Sul rapporto con Scala: "Lui parlava di tattica e io non capivo nulla. Avevo bisogno del pallone per divertirmi, per correre, per superare l’avversario. Figuratevi se m’importava del 3-5-2 o delle marcature a scalare... Un giorno Scala mi chiese di correre per mezz’ora sui bastioni della Cittadella. Gli lanciai contro le scarpe e gli dissi: “Non sono mica Forrest Gump, io faccio il calciatore”. E me ne andai dallo spogliatoio".
Sulla rete al Milan: "Non dimentico nulla, nemmeno che Scala non voleva che calciassi quella punizione. Dalla panchina urlava: “No, Tino. No, Tino”. Io me ne fregai, partii e disegnai una palombella fantastica. Sebastiano Rossi non si mosse. Gol! Feci la capriola ed entrai nella storia: con quella rete avevamo battuto gli Invincibili.

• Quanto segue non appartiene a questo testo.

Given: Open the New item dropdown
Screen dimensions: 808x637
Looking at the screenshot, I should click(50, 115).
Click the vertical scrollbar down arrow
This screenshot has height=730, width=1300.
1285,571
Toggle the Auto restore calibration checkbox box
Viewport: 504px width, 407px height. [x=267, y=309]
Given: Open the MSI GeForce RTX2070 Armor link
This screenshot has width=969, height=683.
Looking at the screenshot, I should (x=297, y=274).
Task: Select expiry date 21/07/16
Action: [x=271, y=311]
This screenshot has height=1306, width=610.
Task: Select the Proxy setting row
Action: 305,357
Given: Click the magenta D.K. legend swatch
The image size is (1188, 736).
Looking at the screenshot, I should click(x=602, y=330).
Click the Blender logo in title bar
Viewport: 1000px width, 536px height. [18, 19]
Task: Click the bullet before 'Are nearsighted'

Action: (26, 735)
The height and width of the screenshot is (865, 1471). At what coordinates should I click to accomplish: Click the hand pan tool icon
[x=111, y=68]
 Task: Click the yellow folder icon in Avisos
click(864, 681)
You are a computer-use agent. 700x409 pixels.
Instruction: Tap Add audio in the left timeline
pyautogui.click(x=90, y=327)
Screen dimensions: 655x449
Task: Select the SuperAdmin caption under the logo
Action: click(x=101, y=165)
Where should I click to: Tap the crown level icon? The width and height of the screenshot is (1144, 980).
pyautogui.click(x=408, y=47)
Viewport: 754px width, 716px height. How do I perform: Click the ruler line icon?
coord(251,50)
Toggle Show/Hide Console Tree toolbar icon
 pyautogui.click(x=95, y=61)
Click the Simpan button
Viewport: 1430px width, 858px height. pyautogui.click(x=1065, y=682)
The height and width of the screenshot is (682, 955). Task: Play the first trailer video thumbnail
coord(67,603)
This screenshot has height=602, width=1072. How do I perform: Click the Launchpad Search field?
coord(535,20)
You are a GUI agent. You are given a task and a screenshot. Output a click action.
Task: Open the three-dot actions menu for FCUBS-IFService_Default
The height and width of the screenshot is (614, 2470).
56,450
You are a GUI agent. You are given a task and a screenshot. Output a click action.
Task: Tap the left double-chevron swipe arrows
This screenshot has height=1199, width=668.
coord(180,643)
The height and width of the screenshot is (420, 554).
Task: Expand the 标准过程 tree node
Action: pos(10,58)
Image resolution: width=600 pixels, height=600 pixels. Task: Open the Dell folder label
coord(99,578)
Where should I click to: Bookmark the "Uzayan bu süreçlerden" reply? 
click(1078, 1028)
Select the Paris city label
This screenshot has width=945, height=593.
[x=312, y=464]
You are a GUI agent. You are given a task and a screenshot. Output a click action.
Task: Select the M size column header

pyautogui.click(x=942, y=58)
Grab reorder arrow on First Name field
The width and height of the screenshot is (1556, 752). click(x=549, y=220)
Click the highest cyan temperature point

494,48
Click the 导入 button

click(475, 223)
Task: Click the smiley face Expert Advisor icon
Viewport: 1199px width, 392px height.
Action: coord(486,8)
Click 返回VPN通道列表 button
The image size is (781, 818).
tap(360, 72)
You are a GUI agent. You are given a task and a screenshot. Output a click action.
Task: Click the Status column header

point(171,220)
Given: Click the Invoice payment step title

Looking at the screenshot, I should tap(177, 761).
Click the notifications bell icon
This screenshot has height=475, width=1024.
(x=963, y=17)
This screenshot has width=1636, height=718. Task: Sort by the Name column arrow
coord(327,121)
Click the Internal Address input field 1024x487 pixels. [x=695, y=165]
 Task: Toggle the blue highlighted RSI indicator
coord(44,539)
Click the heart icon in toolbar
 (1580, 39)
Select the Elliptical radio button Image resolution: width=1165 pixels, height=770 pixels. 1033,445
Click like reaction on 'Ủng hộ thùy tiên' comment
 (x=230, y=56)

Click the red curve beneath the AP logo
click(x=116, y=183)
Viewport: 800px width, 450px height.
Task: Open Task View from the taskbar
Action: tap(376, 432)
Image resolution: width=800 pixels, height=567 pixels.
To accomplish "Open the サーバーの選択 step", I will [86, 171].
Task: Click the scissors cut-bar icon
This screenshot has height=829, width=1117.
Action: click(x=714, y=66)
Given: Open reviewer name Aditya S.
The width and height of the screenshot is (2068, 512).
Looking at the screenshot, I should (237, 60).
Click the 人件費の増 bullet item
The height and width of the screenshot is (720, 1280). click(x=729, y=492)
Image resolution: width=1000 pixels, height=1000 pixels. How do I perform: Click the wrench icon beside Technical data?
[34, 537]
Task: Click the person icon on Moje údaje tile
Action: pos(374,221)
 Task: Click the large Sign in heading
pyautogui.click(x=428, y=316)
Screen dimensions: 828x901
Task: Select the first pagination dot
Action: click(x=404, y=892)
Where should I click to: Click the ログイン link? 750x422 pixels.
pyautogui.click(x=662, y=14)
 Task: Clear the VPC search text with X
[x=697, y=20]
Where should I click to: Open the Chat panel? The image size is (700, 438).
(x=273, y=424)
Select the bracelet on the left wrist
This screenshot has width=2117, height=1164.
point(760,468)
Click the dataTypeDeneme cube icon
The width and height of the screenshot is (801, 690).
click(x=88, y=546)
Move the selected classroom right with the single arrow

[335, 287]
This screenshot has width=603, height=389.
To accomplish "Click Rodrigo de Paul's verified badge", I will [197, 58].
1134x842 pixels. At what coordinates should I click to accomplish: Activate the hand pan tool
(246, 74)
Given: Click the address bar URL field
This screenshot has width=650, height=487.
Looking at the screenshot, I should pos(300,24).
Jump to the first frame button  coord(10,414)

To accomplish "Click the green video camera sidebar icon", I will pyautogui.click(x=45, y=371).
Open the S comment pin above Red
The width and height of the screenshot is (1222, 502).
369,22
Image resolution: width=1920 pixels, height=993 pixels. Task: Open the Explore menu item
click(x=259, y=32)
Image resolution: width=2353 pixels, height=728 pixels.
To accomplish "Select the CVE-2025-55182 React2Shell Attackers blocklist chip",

In Colombia la vittoria del Parma fu la prima notizia del telegiornale: ero un eroe".
Infine quella volta che colpì il presidente Pedranseschi: "Mamma mia che paura! Per scommessa, da centrocampo calciai forte con l’intenzione di colpirlo proprio in testa, e ci riuscii. Lui cadde, sembrava morto. Non mi diedi pace finché non lo rimisero in piedi".